begin SUPPLIED RECORDS

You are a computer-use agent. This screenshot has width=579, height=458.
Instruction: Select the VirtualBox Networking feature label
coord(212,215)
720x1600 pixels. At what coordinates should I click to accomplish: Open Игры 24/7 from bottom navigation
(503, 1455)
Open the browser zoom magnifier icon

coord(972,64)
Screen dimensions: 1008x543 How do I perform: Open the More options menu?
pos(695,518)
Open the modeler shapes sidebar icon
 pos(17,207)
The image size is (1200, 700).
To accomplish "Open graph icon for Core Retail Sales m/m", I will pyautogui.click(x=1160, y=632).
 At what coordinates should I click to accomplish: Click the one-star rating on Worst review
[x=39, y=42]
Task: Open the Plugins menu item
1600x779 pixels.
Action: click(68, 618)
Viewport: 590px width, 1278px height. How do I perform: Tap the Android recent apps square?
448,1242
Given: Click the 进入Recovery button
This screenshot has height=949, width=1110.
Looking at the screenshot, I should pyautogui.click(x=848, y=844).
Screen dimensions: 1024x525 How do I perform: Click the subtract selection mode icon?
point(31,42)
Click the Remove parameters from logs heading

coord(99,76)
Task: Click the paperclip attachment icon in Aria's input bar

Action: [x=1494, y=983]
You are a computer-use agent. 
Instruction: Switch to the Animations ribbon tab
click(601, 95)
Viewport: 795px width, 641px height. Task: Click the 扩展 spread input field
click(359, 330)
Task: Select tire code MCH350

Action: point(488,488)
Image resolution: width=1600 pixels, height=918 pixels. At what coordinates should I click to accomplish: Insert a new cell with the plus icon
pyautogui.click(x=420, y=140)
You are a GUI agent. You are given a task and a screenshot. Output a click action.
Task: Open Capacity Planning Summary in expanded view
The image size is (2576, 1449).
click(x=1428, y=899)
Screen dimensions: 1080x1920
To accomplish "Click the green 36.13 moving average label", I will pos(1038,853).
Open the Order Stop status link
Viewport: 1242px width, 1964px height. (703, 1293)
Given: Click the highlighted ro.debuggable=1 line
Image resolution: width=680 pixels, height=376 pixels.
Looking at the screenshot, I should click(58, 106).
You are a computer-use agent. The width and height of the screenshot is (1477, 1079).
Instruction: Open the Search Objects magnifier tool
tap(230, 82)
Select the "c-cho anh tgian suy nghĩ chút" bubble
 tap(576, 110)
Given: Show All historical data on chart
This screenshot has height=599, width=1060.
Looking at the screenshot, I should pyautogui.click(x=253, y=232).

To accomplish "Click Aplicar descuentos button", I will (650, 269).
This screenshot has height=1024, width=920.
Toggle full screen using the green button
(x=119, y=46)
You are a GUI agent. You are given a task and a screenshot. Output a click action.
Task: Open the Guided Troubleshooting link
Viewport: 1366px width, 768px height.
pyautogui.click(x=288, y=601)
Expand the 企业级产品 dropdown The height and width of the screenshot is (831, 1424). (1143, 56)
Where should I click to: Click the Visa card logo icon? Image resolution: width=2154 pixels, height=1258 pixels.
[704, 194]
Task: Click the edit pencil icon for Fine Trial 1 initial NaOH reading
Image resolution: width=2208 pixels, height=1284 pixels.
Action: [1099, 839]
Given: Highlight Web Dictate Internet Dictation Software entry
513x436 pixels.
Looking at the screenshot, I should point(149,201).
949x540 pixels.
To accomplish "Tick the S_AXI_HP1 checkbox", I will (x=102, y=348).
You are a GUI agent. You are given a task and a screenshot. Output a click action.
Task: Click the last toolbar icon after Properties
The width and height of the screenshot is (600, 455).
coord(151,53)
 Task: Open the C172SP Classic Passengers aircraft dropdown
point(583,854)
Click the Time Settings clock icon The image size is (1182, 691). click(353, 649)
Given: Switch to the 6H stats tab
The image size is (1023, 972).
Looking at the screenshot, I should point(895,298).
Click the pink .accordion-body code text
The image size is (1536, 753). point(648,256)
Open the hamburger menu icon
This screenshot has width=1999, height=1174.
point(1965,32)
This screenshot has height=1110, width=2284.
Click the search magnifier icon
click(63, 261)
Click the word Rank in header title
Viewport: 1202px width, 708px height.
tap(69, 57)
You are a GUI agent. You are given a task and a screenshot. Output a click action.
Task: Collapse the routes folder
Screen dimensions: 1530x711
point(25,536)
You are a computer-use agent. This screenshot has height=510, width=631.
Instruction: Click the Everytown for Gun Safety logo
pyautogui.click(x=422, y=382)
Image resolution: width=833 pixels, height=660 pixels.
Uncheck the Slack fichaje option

end SUPPLIED RECORDS

SHORT PROBLEM. Express every line of the rows above as a JSON list of strings, with one string per line and blank lines omitted.

SOLUTION FOR THIS TASK.
[
  "You are a computer-use agent. This screenshot has width=579, height=458.",
  "Instruction: Select the VirtualBox Networking feature label",
  "coord(212,215)",
  "720x1600 pixels. At what coordinates should I click to accomplish: Open Игры 24/7 from bottom navigation",
  "(503, 1455)",
  "Open the browser zoom magnifier icon",
  "coord(972,64)",
  "Screen dimensions: 1008x543 How do I perform: Open the More options menu?",
  "pos(695,518)",
  "Open the modeler shapes sidebar icon",
  " pos(17,207)",
  "The image size is (1200, 700).",
  "To accomplish \"Open graph icon for Core Retail Sales m/m\", I will pyautogui.click(x=1160, y=632).",
  " At what coordinates should I click to accomplish: Click the one-star rating on Worst review",
  "[x=39, y=42]",
  "Task: Open the Plugins menu item",
  "1600x779 pixels.",
  "Action: click(68, 618)",
  "Viewport: 590px width, 1278px height. How do I perform: Tap the Android recent apps square?",
  "448,1242",
  "Given: Click the 进入Recovery button",
  "This screenshot has height=949, width=1110.",
  "Looking at the screenshot, I should pyautogui.click(x=848, y=844).",
  "Screen dimensions: 1024x525 How do I perform: Click the subtract selection mode icon?",
  "point(31,42)",
  "Click the Remove parameters from logs heading",
  "coord(99,76)",
  "Task: Click the paperclip attachment icon in Aria's input bar",
  "Action: [x=1494, y=983]",
  "You are a computer-use agent. ",
  "Instruction: Switch to the Animations ribbon tab",
  "click(601, 95)",
  "Viewport: 795px width, 641px height. Task: Click the 扩展 spread input field",
  "click(359, 330)",
  "Task: Select tire code MCH350",
  "Action: point(488,488)",
  "Image resolution: width=1600 pixels, height=918 pixels. At what coordinates should I click to accomplish: Insert a new cell with the plus icon",
  "pyautogui.click(x=420, y=140)",
  "You are a GUI agent. You are given a task and a screenshot. Output a click action.",
  "Task: Open Capacity Planning Summary in expanded view",
  "The image size is (2576, 1449).",
  "click(x=1428, y=899)",
  "Screen dimensions: 1080x1920",
  "To accomplish \"Click the green 36.13 moving average label\", I will pos(1038,853).",
  "Open the Order Stop status link",
  "Viewport: 1242px width, 1964px height. (703, 1293)",
  "Given: Click the highlighted ro.debuggable=1 line",
  "Image resolution: width=680 pixels, height=376 pixels.",
  "Looking at the screenshot, I should click(58, 106).",
  "You are a computer-use agent. The width and height of the screenshot is (1477, 1079).",
  "Instruction: Open the Search Objects magnifier tool",
  "tap(230, 82)",
  "Select the \"c-cho anh tgian suy nghĩ chút\" bubble",
  " tap(576, 110)",
  "Given: Show All historical data on chart",
  "This screenshot has height=599, width=1060.",
  "Looking at the screenshot, I should pyautogui.click(x=253, y=232).",
  "To accomplish \"Click Aplicar descuentos button\", I will (650, 269).",
  "This screenshot has height=1024, width=920.",
  "Toggle full screen using the green button",
  "(x=119, y=46)",
  "You are a GUI agent. You are given a task and a screenshot. Output a click action.",
  "Task: Open the Guided Troubleshooting link",
  "Viewport: 1366px width, 768px height.",
  "pyautogui.click(x=288, y=601)",
  "Expand the 企业级产品 dropdown The height and width of the screenshot is (831, 1424). (1143, 56)",
  "Where should I click to: Click the Visa card logo icon? Image resolution: width=2154 pixels, height=1258 pixels.",
  "[704, 194]",
  "Task: Click the edit pencil icon for Fine Trial 1 initial NaOH reading",
  "Image resolution: width=2208 pixels, height=1284 pixels.",
  "Action: [1099, 839]",
  "Given: Highlight Web Dictate Internet Dictation Software entry",
  "513x436 pixels.",
  "Looking at the screenshot, I should point(149,201).",
  "949x540 pixels.",
  "To accomplish \"Tick the S_AXI_HP1 checkbox\", I will (x=102, y=348).",
  "You are a GUI agent. You are given a task and a screenshot. Output a click action.",
  "Task: Click the last toolbar icon after Properties",
  "The width and height of the screenshot is (600, 455).",
  "coord(151,53)",
  " Task: Open the C172SP Classic Passengers aircraft dropdown",
  "point(583,854)",
  "Click the Time Settings clock icon The image size is (1182, 691). click(353, 649)",
  "Given: Switch to the 6H stats tab",
  "The image size is (1023, 972).",
  "Looking at the screenshot, I should point(895,298).",
  "Click the pink .accordion-body code text",
  "The image size is (1536, 753). point(648,256)",
  "Open the hamburger menu icon",
  "This screenshot has width=1999, height=1174.",
  "point(1965,32)",
  "This screenshot has height=1110, width=2284.",
  "Click the search magnifier icon",
  "click(63, 261)",
  "Click the word Rank in header title",
  "Viewport: 1202px width, 708px height.",
  "tap(69, 57)",
  "You are a GUI agent. You are given a task and a screenshot. Output a click action.",
  "Task: Collapse the routes folder",
  "Screen dimensions: 1530x711",
  "point(25,536)",
  "You are a computer-use agent. This screenshot has height=510, width=631.",
  "Instruction: Click the Everytown for Gun Safety logo",
  "pyautogui.click(x=422, y=382)",
  "Image resolution: width=833 pixels, height=660 pixels.",
  "Uncheck the Slack fichaje option"
]